Dans ce travail de critique (littéraire), nous présenterons l’œuvre d’Ernest Pépin comme une poétique du dire de la mémoire caribéenne « blessée » ayant traversé environ quatre siècles d’histoire douloureuse de l’esclavage, de la dénégation, de la résistance et de la créativité.

Si l’œuvre de Pépin, par ailleurs, met en relief la dimension poétique de cette souffrance collective, elle en dresse en même temps une vue globale ; elle en propose donc une esthétique qui renvoie à une poétique, qui ne concerne pas l’œuvre en tant que telle, mais porte plutôt sur le mode d’exister de ces sociétés post-coloniales. La poétique en question concerne peu le « travail » de la mise en forme que réalise l’œuvre de Pépin ; elle témoigne, en revanche, du « travail », de la créativité à l’œuvre dans les sociétés caribéennes, laquelle créativité montre les « formes symboliques » de la manifestation de cette souffrance et des pratiques qui la transfigurent en hymne à la vie. En ce sens, l’œuvre de Pépin comporte une ambivalence qui en constitue, en partie, l’originalité : elle atteste la souffrance et la créativité des sociétés caribéennes en même temps qu’elle est l’expression de cette créativité, qu’elle est cette créativité. Donc c’est au regard de l’autoréflexivité critique et poétique que nous devrons lire l’œuvre de Pépin.

Par autoréflexivité, nous entendons l’attention que Pépin, en tant que Caribéen, porte sur la Caraïbe, à partir des ressources esthétiques et poétiques de la Caraïbe. Pour mener à bien ce travail, nous montrerons comment Pépin a fait un choix original, celui de la « quotidienneté » des « vies ordinaires » dans les sociétés caribéennes.
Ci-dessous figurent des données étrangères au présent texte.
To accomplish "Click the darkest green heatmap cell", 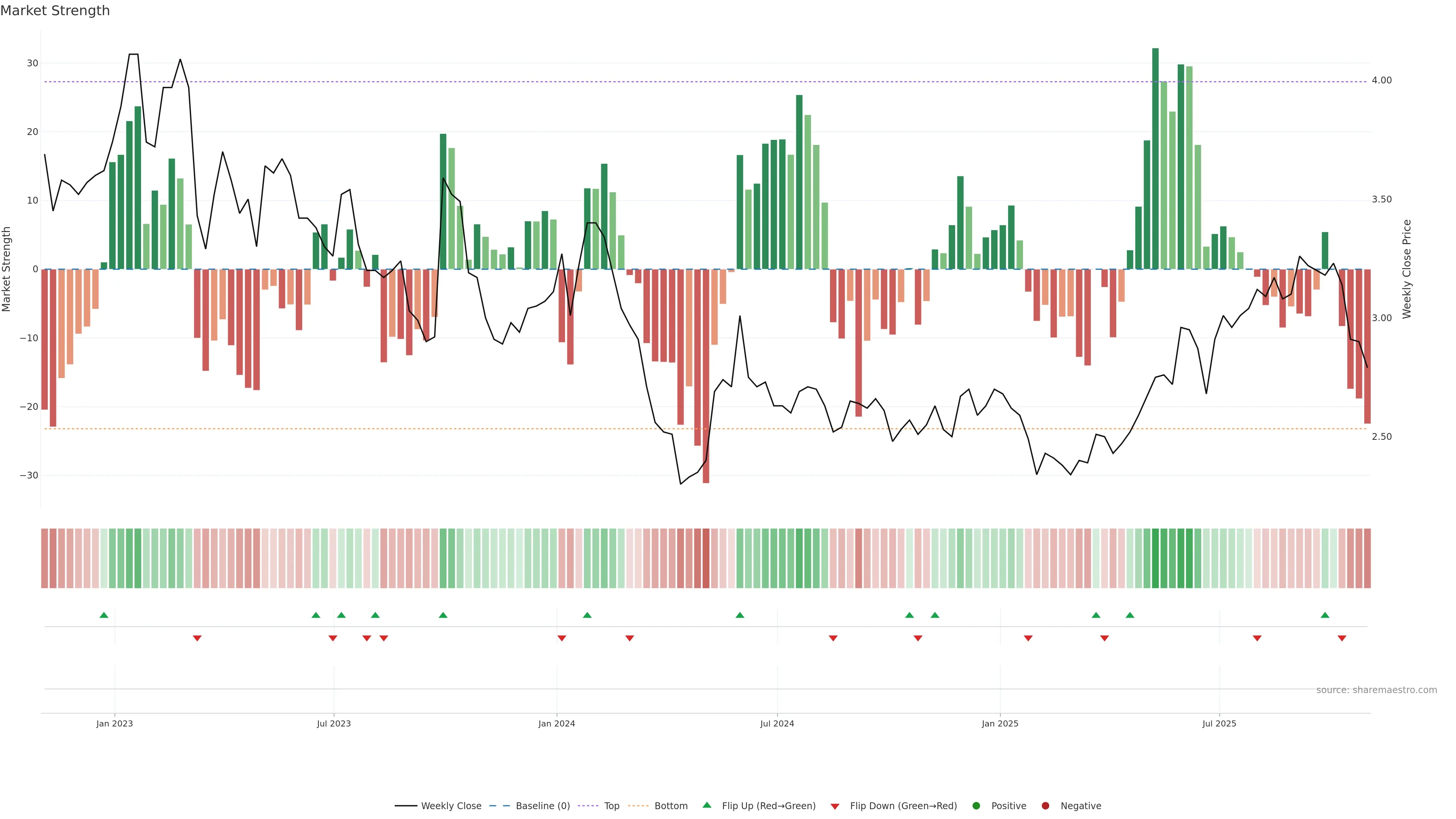I will tap(1155, 559).
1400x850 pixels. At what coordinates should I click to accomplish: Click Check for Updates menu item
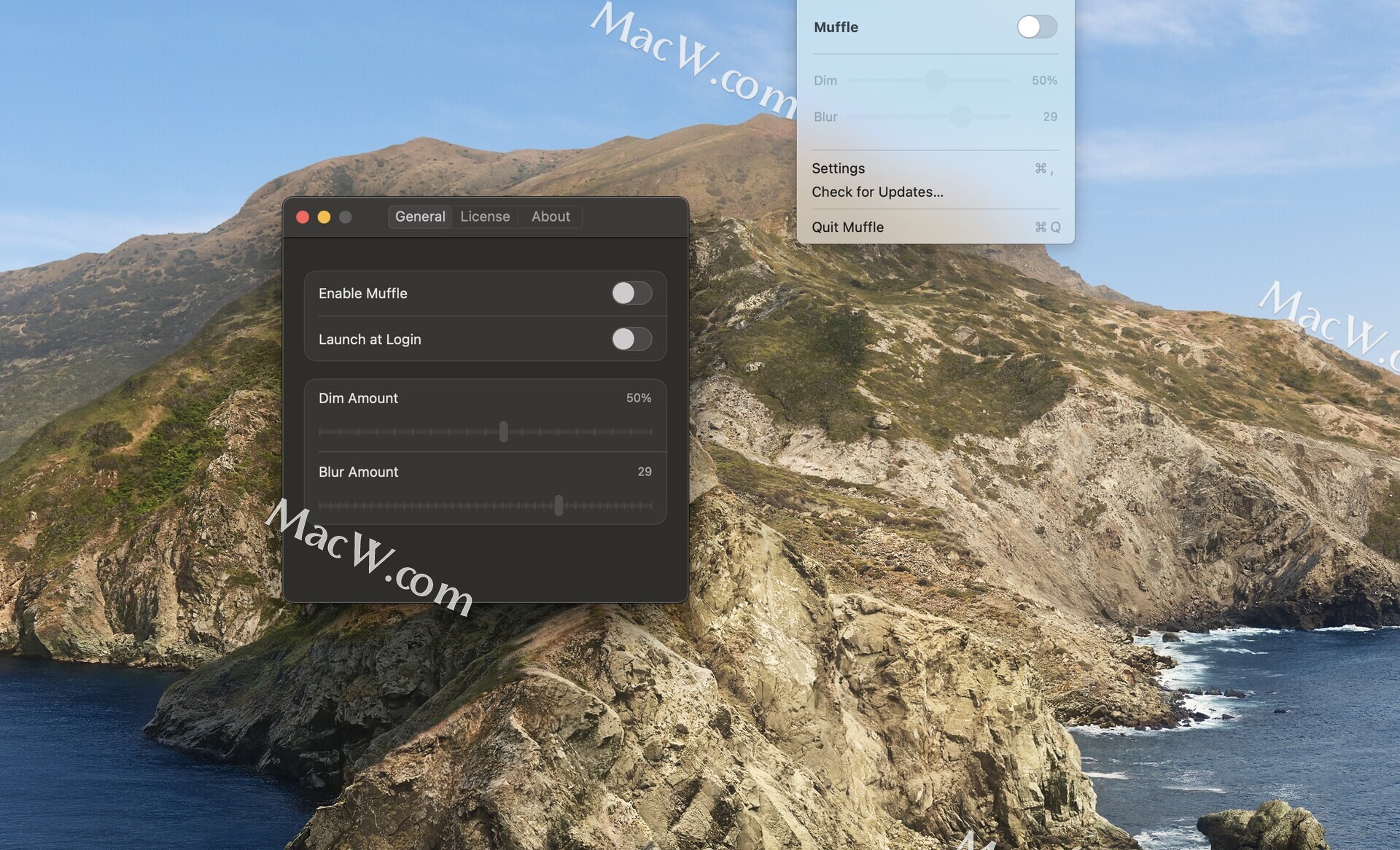[877, 192]
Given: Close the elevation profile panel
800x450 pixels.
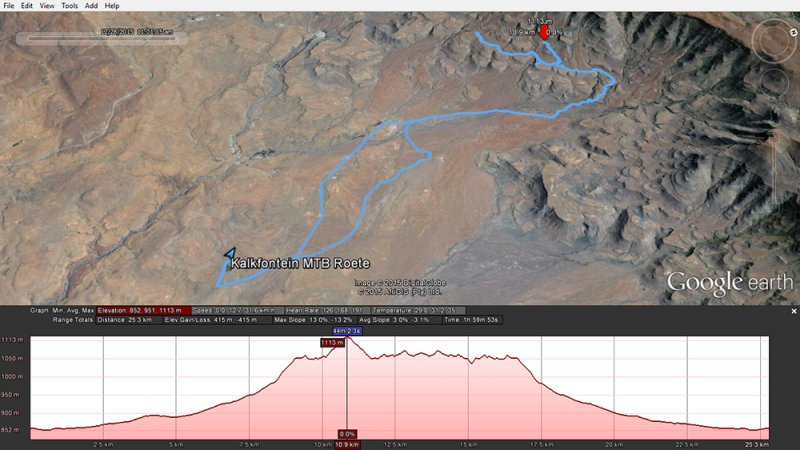Looking at the screenshot, I should tap(794, 311).
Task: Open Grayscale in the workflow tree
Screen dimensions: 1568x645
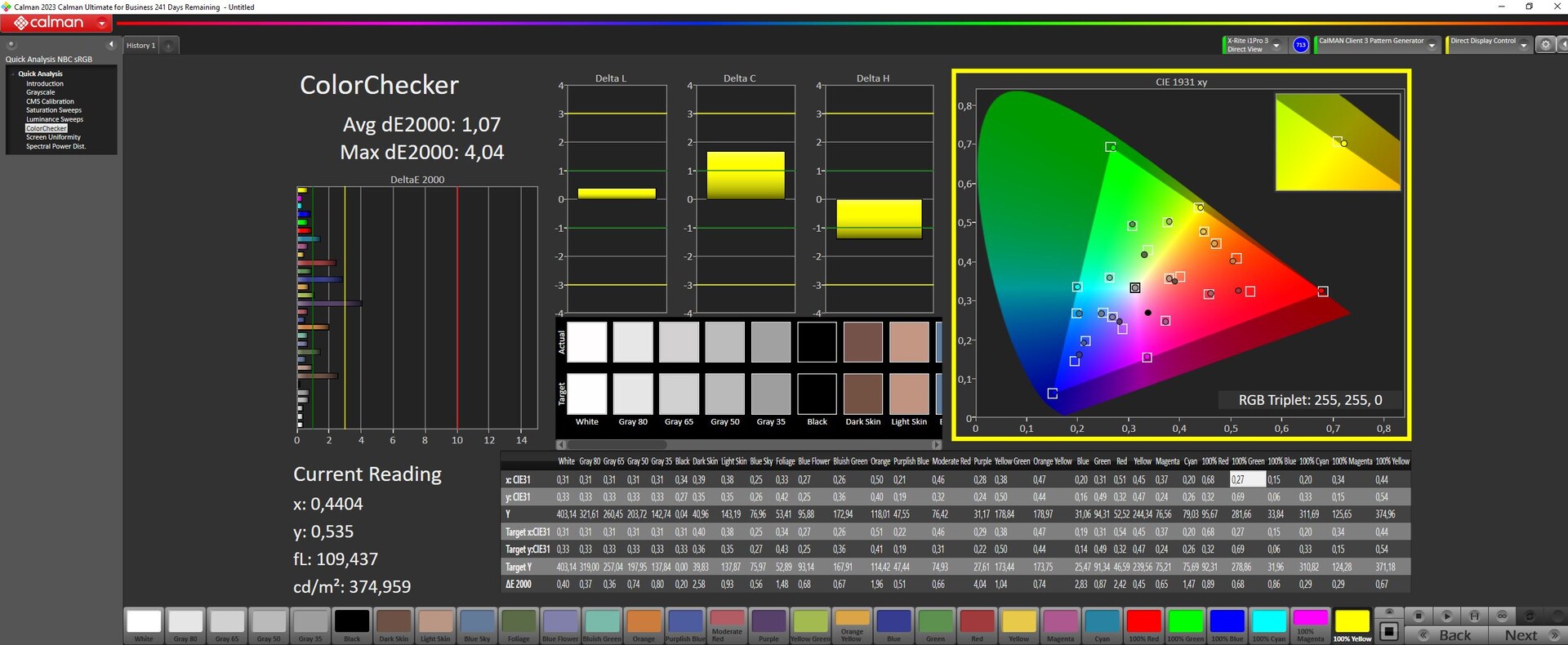Action: click(40, 92)
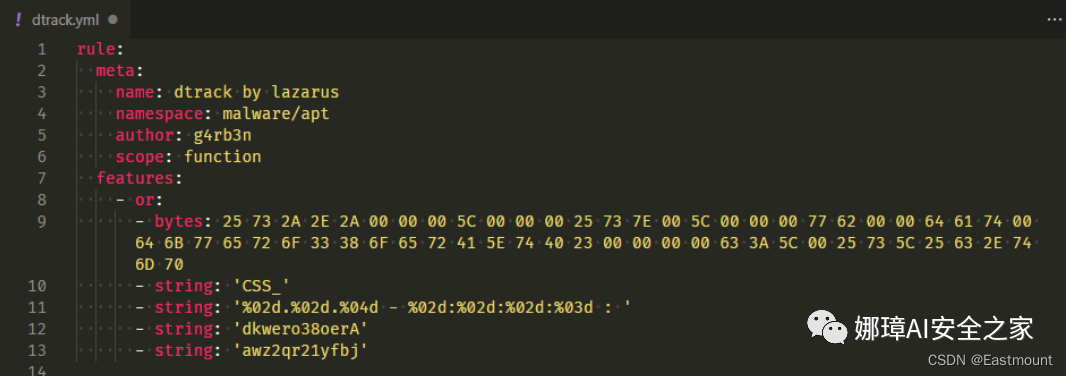
Task: Click the 'CSS_' string value
Action: pos(262,285)
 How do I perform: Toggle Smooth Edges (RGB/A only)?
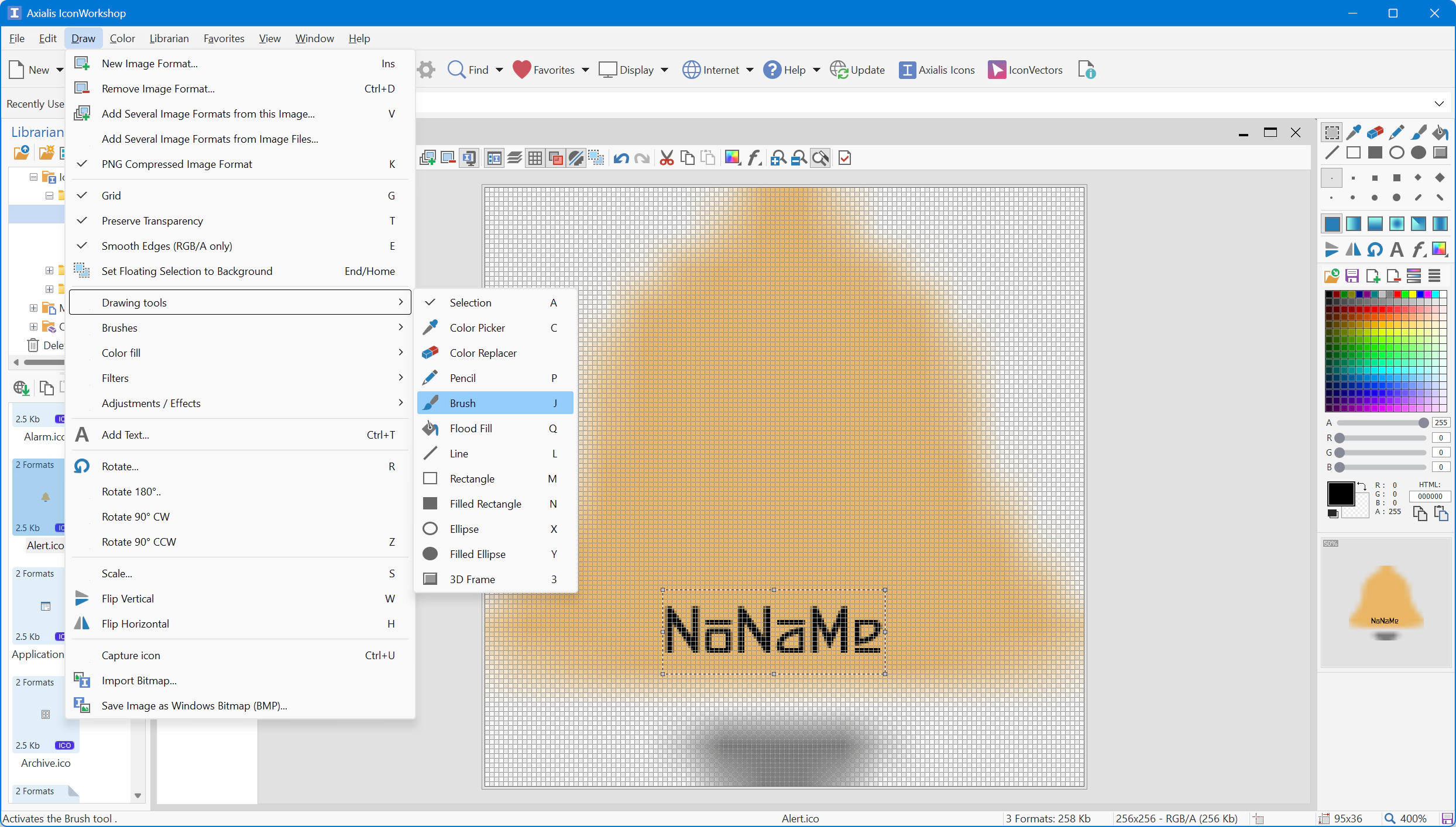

Ici, la quotidienneté représente l’espace-temps du décor où se met en place l’intrigue des existences aux prises avec un passé traumatique et une actualité portée par une dynamique déferlante de la « modernisation ». L’espace-temps, dans cette dynamique, se déploie comme spatialisation-temporalisation des existences qui se cherchent dans l’obscure expérience esclavagiste et d’émancipation.

Cette considération nous porte à proposer une entrée dans l’œuvre de Pépin par la question de la quotidienneté des vies ordinaires, où se donne à observer cette spatialisation-temporalisation comme mode de reterritorialisation déterritorialisante de la souffrance dans le mélange baroque de la joie et de la peine de sur-vivre à la honte de l’esclavage et de la colonisation. Il ne s’agit pas de soutenir que l’œuvre de Pépin ne renferme aucune thématique qui serait susceptible d’intéresser les  fanatiques d’une littérature dite « universelle », et qu’elle serait, en l’occurrence, une démarche d’esthétisme local. Loin de là ! La démarche consiste, au contraire, à enraciner l’œuvre dans sa terre nourricière, la Caraïbe, afin de mieux saisir sa force de création et aussi comprendre de quel point de vue, de quel lieu, dans l’existence, l’auteur nous parle de la condition humaine. En vérité, il s’agit, dans cette œuvre, fondamentalement de la condition de l’homme post-« colonisé », de l’homme défiguré par les formes de domination les plus réifiantes de l’esclavage colonial : nous y trouverons une métaphysique de l’homme écrasé par l’expérience esclavagiste. En ce sens, l’œuvre de Pépin résonne à tous ceux qui s’interrogent sur les caractères réifiants de la servitude. Elle porte aussi le pari humaniste de la capacité humaine à marronner, à résister à toutes formes de domination, quitte à les reproduire ou à les transfigurer dans des actes de solidarité, etc.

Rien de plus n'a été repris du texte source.